Going Digital: From Obsolete Body to Body as an Interface in New Media Art
Ubiquitous computing and networking has brought about unprecedented changes in all the spheres of everyday life. Communication, access to information, cultural production, education, and even our sense of self is affected by the technological layer and its set of rules for social, cultural, and political, as well as aesthetic and artistic interrelations. Digital technology can no longer be considered a mere tool. Instead, it has become a constituent part of ourselves and the world we live in. This shift in our “going digital” may seem to have occurred smoothly, but in the past two or three decades only, we have radically reinvented and reinterpreted the existence in contemporary world precisely in relation to technological advances and breakthroughs. Through selected examples of pioneering and contemporary new media artworks which challenge the boundaries between art, science, technology, and daily life, I will focus on the issue of identity politics and the role of the body in digital interactions from Web 1.0 to state-of-the-art natural user interfaces.

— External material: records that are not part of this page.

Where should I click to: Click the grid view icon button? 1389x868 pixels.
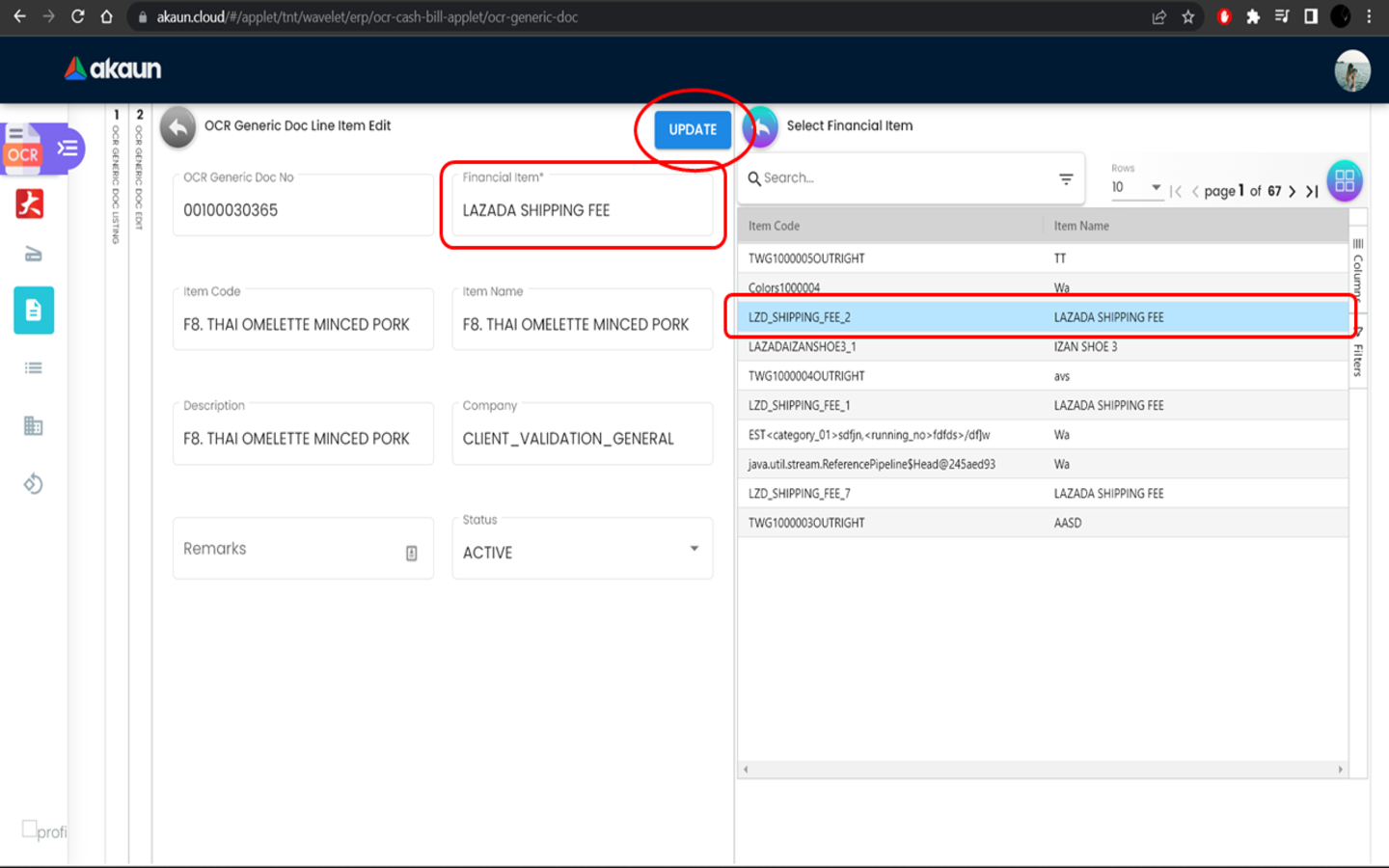coord(1344,180)
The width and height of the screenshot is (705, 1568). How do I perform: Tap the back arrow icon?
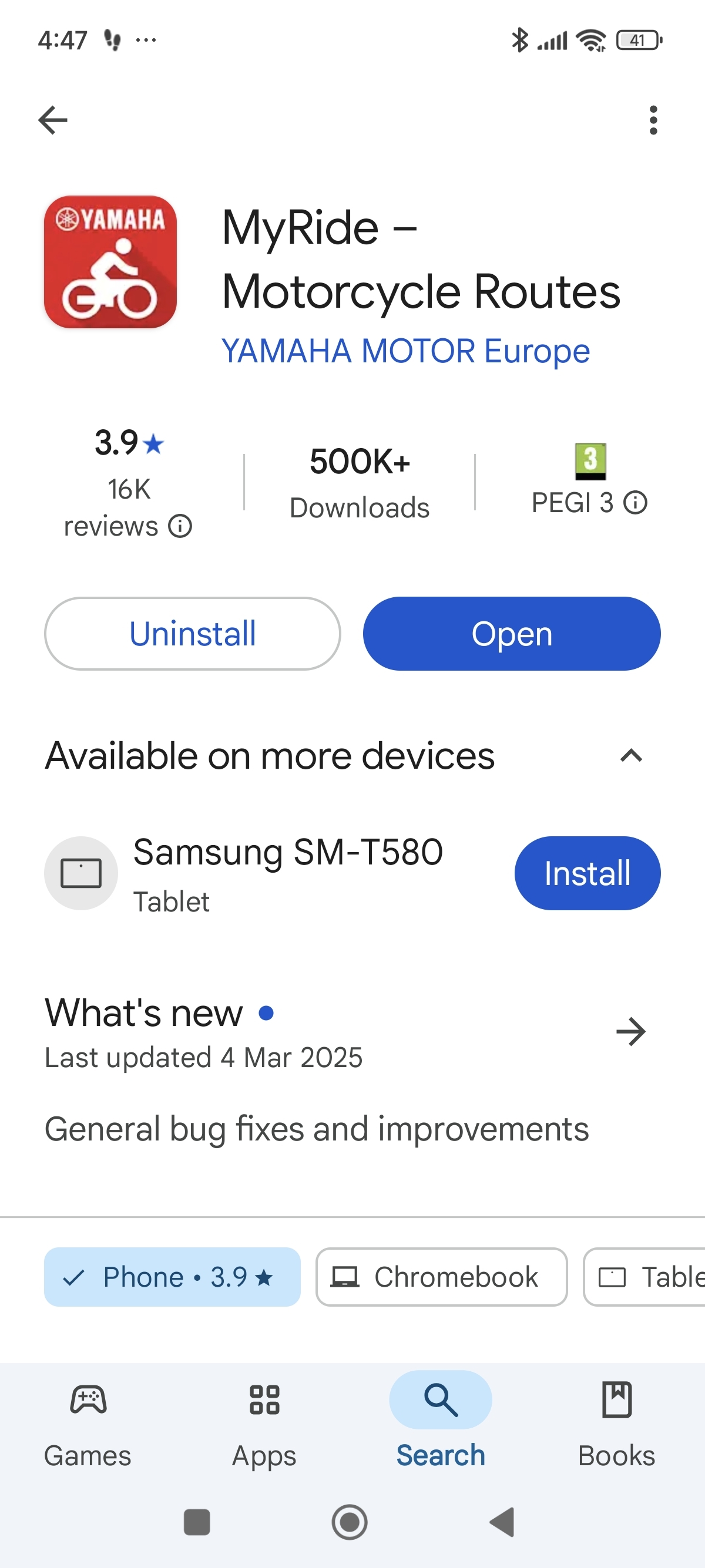(53, 119)
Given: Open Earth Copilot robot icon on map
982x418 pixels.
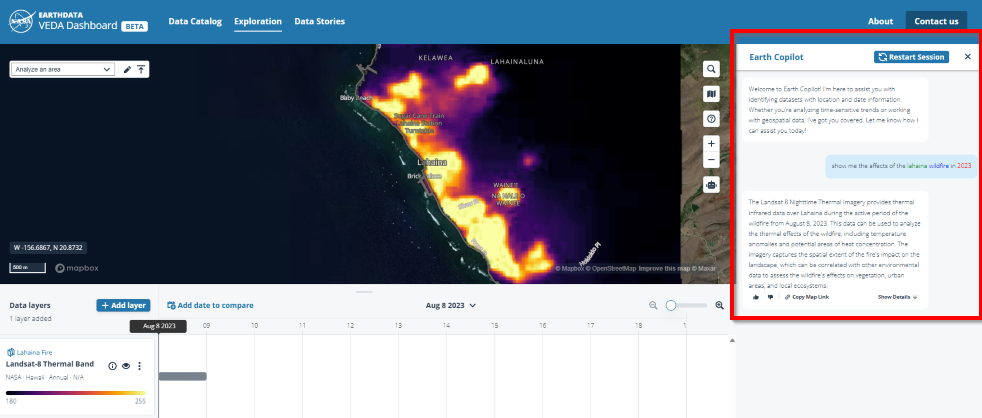Looking at the screenshot, I should (711, 184).
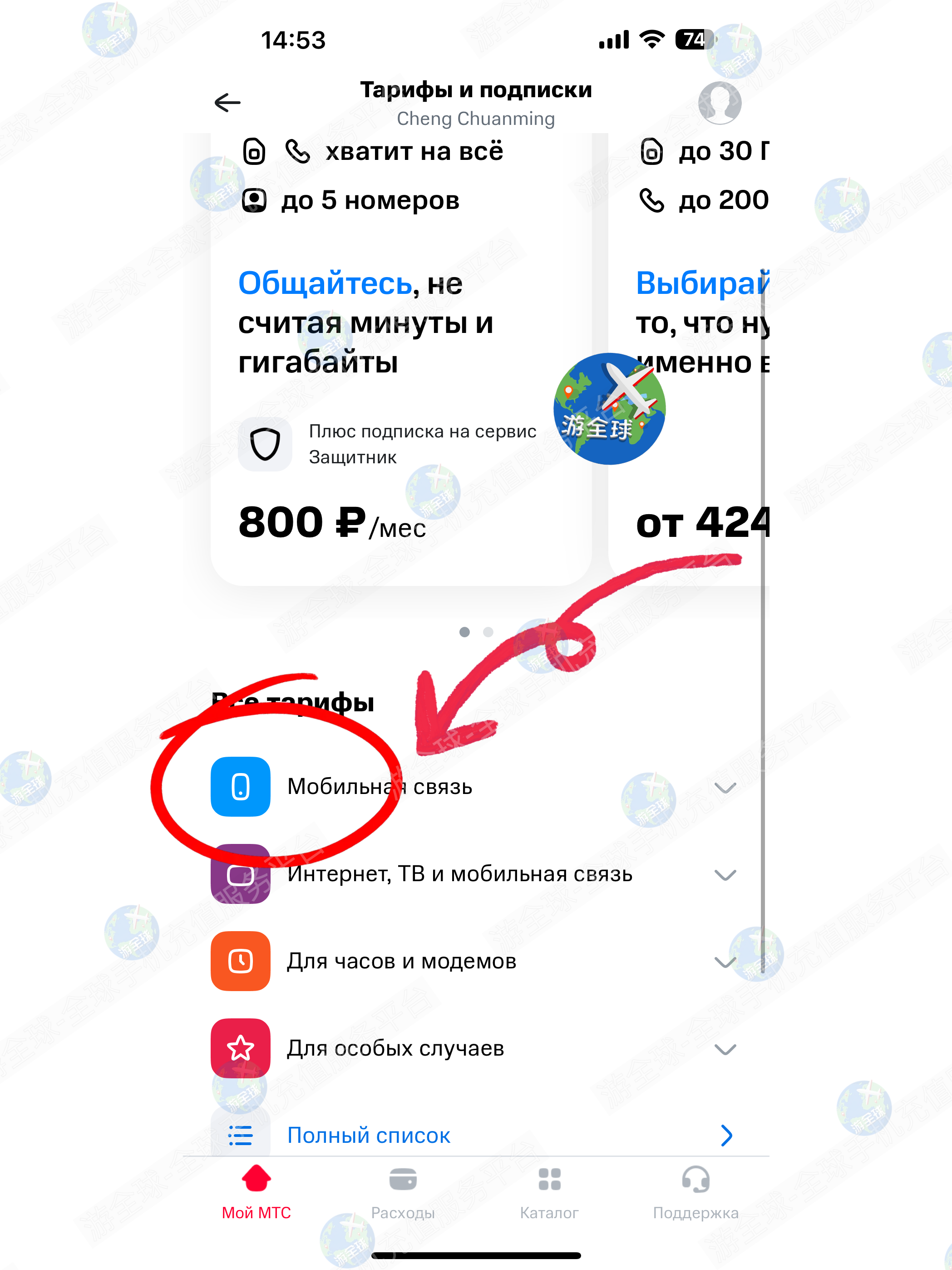Expand the Мобильная связь chevron

725,788
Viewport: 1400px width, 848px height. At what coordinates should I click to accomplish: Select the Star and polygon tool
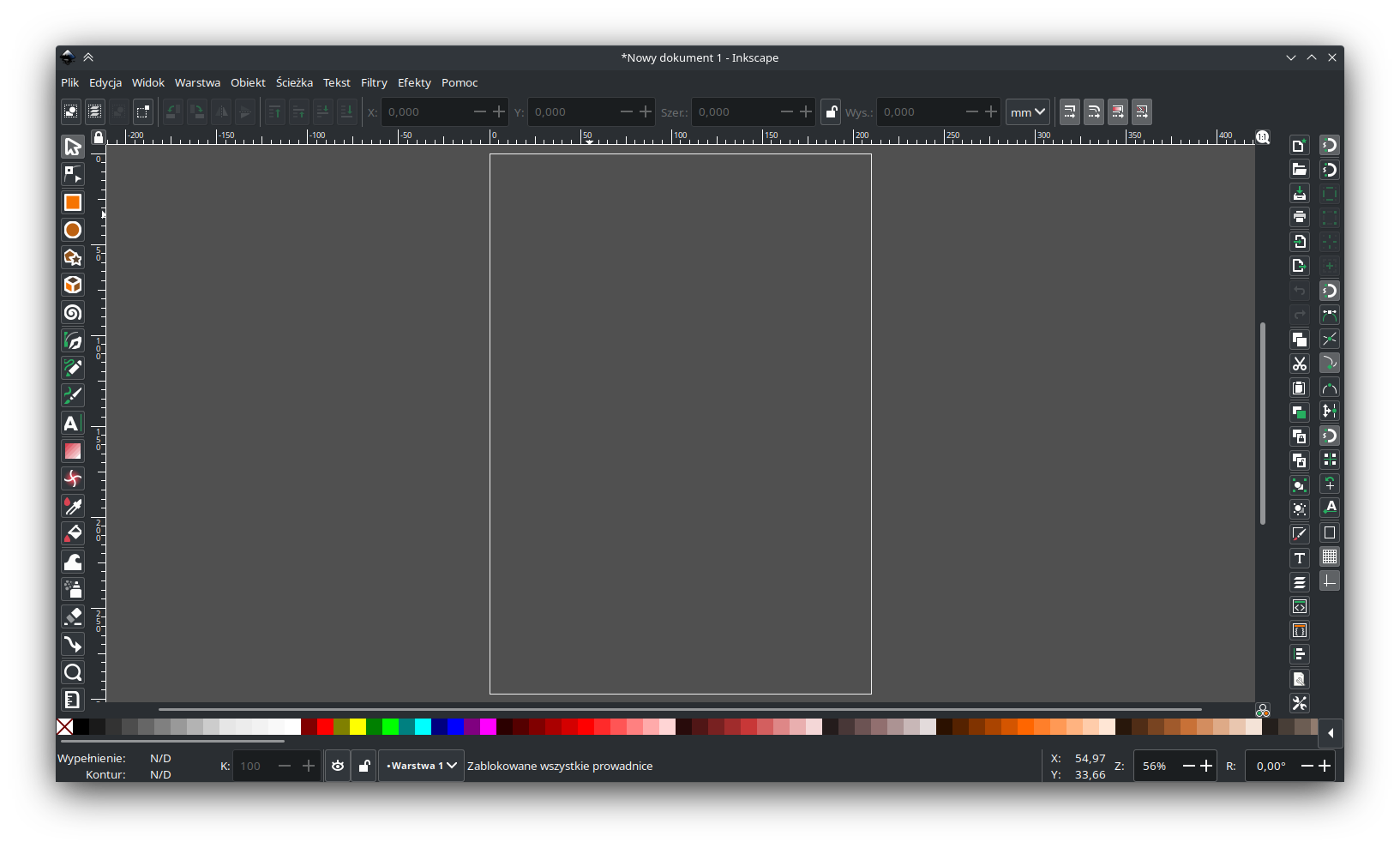(73, 257)
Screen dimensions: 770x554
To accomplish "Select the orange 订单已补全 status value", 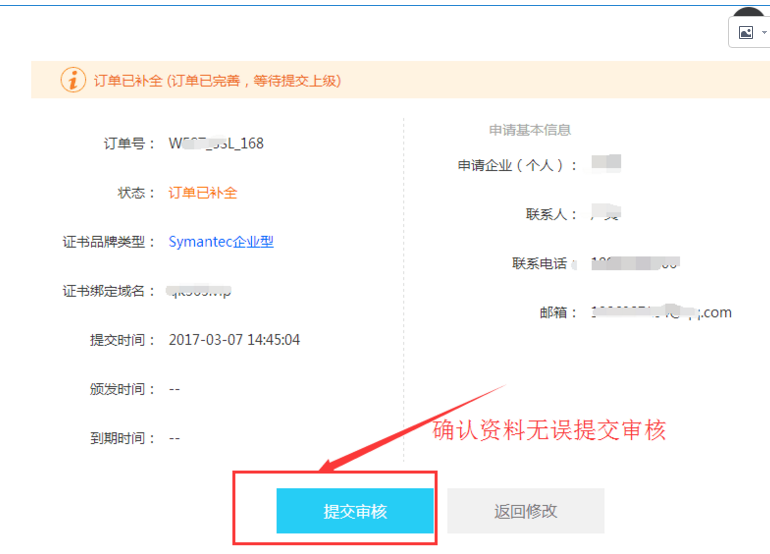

Jelena Guga is a theorist of arts and new media. She earned her Ph.D. at Theory of Art and Media Department, University of Arts in Belgrade, where she defended her Ph.D. thesis entitled Body and Identity in Digital Space. She is currently working on Human Cognitive Enhancement project as a postdoc researcher at Department of Interdisciplinary Activities, New Technologies Research Center, University of West Bohemia in Pilsen (CZ). Her work largely focuses on the ways new media technologies have rearticulated and redefined the notions of identity and embodiment in the age of constant connection and technological augmentation – from identity construction and bodily refunctionalization through various digital interfaces and/or bio-technological interventions, to the convergence of digital and material landscapes and environmental information augmentation. She is the author of Digital Self: How We Became Binary (University of West Bohemia, Pilsen, 2015).